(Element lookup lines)
········

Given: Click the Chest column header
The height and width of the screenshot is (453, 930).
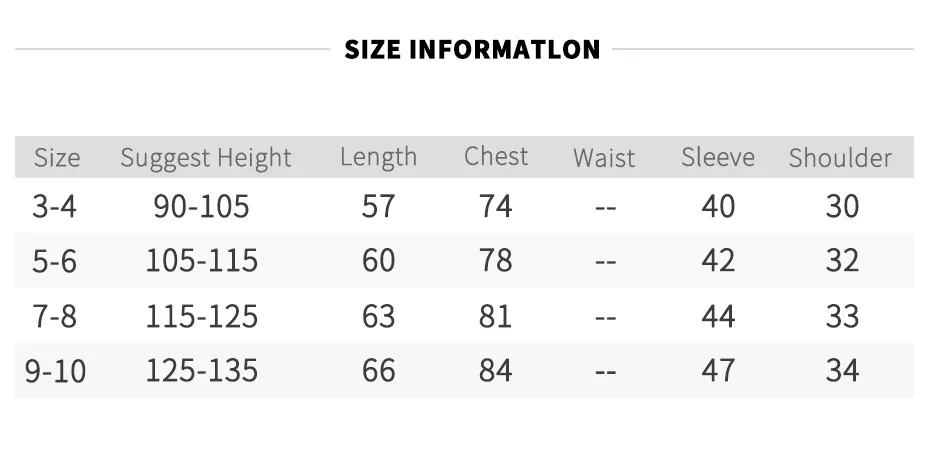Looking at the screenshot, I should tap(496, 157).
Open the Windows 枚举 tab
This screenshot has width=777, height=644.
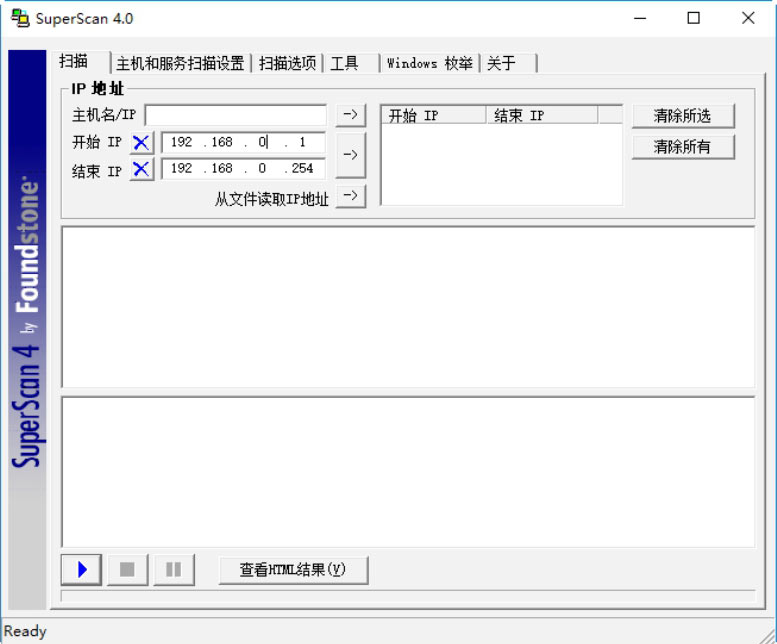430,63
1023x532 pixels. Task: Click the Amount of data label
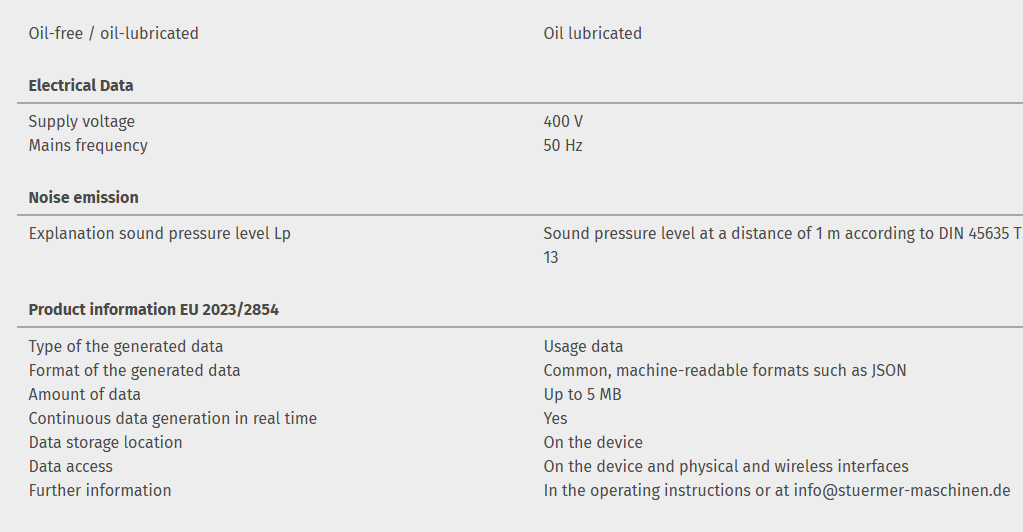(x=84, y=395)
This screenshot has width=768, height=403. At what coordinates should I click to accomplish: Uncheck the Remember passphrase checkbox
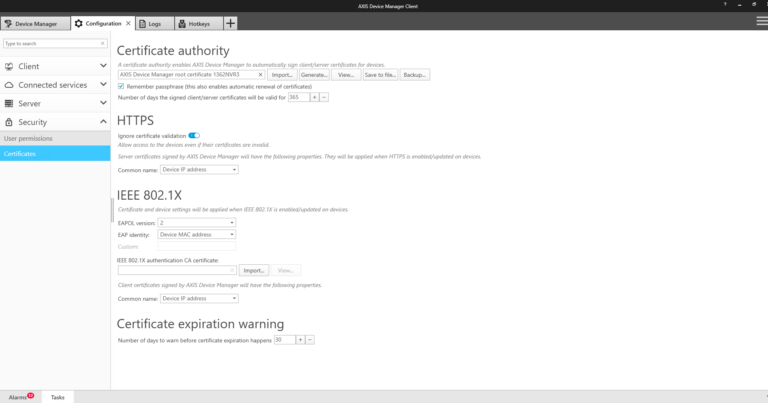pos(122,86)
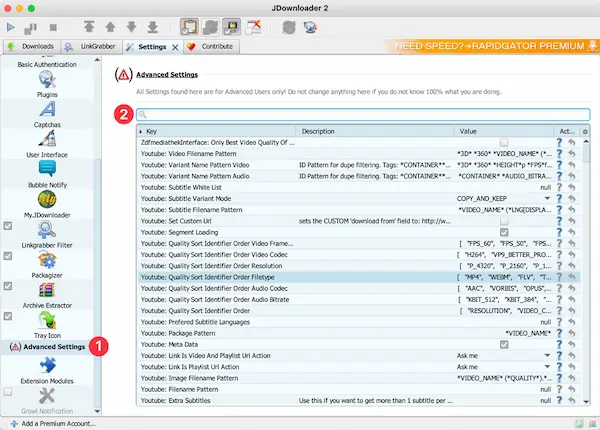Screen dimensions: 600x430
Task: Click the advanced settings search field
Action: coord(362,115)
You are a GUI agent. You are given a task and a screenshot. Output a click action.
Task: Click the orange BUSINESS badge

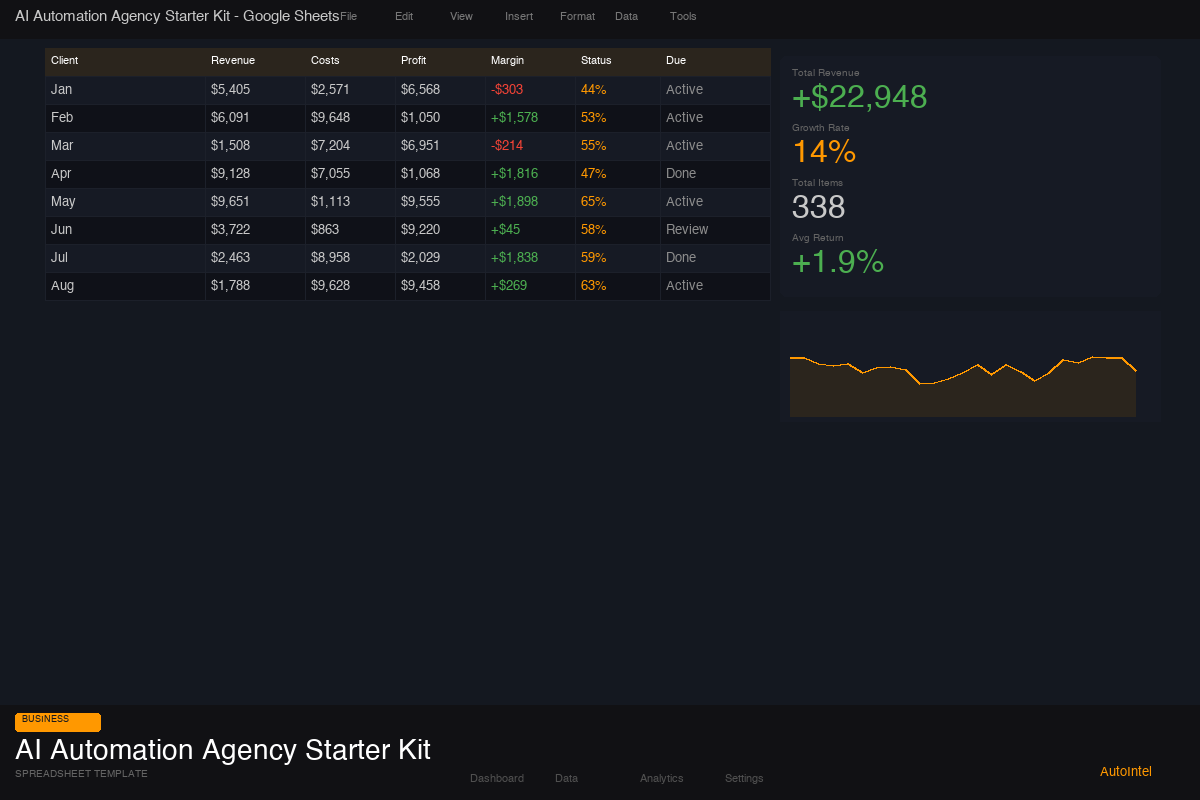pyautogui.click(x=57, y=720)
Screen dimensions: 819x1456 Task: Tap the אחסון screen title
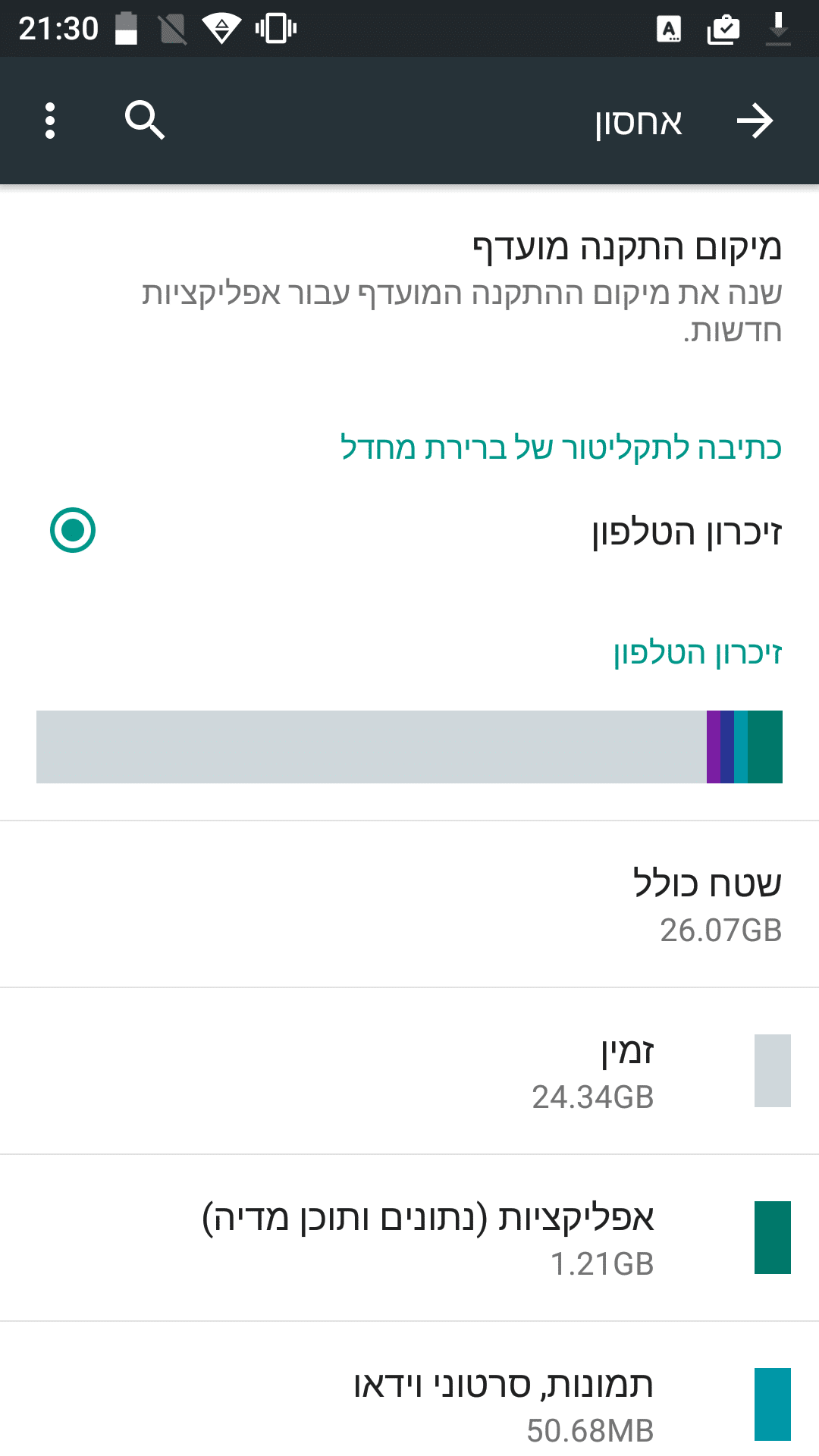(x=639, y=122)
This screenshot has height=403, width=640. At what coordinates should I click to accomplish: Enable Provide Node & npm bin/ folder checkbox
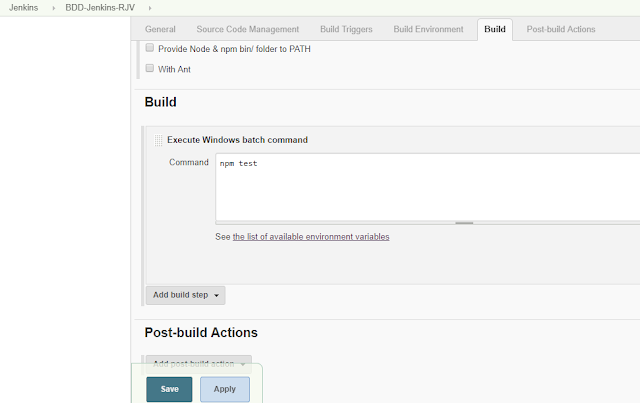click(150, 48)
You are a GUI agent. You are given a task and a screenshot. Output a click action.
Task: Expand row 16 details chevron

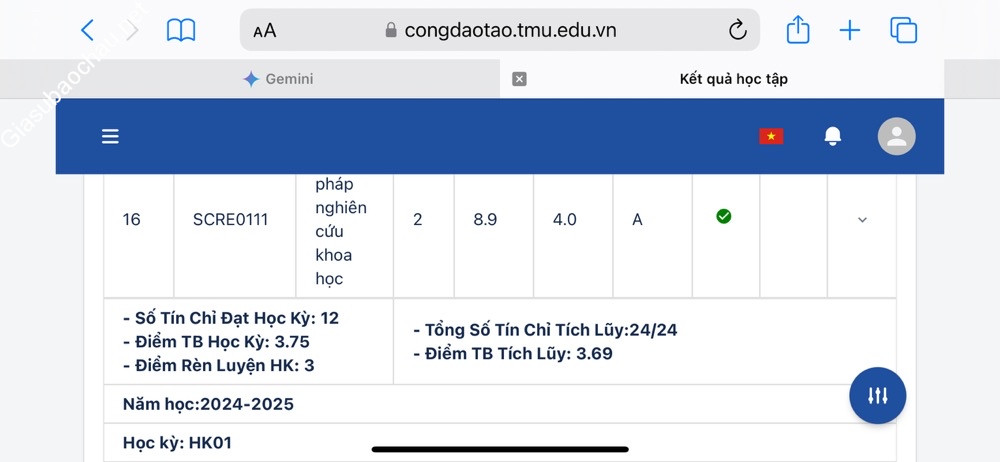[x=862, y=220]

········

• **Exercise details**:
Convert the lines above, from the one containing "This screenshot has height=403, width=640." through the last line, into a Markdown table with the columns Row and Line. Skip blank lines and leave the pictures out.

• **In response**:
| Row | Line |
|---|---|
| 1 | This screenshot has height=403, width=640. At what coordinates should I click to accomplish: Enable Provide Node & npm bin/ folder checkbox |
| 2 | click(150, 48) |
| 3 | You are a GUI agent. You are given a task and a screenshot. Output a click action. |
| 4 | Task: Expand row 16 details chevron |
| 5 | [x=862, y=220] |